• _Problem to solve_:
Return the following lines and nothing else: the one holding "How do I perform: Click" and all those after it in the records below, unchanged, minus any pictures.

[Stored data]
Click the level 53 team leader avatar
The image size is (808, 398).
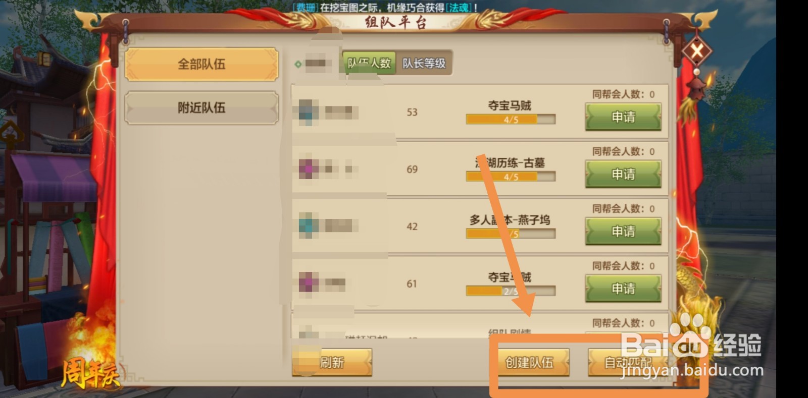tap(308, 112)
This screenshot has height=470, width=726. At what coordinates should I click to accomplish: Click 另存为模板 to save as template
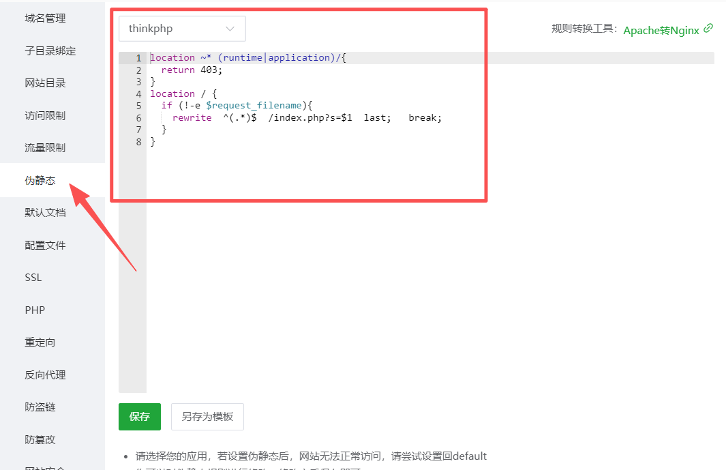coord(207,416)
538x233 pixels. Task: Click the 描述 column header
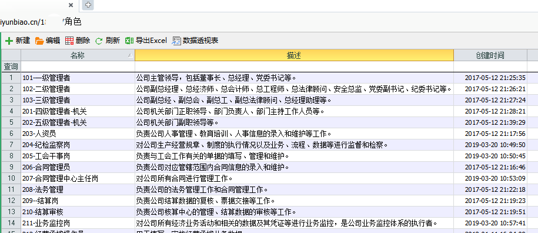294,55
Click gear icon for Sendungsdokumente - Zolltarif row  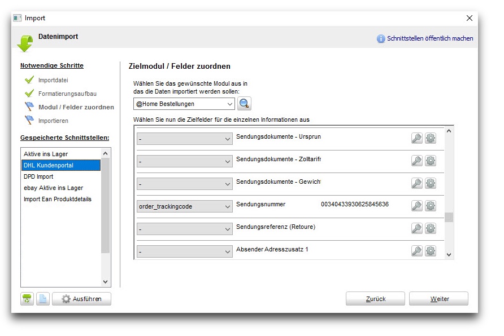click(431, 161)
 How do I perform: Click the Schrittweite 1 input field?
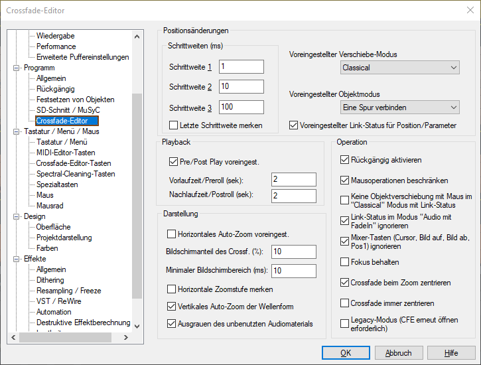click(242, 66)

• _Answer section_:
 How do I perform: Click the Schrittweite 1 input field?
click(242, 66)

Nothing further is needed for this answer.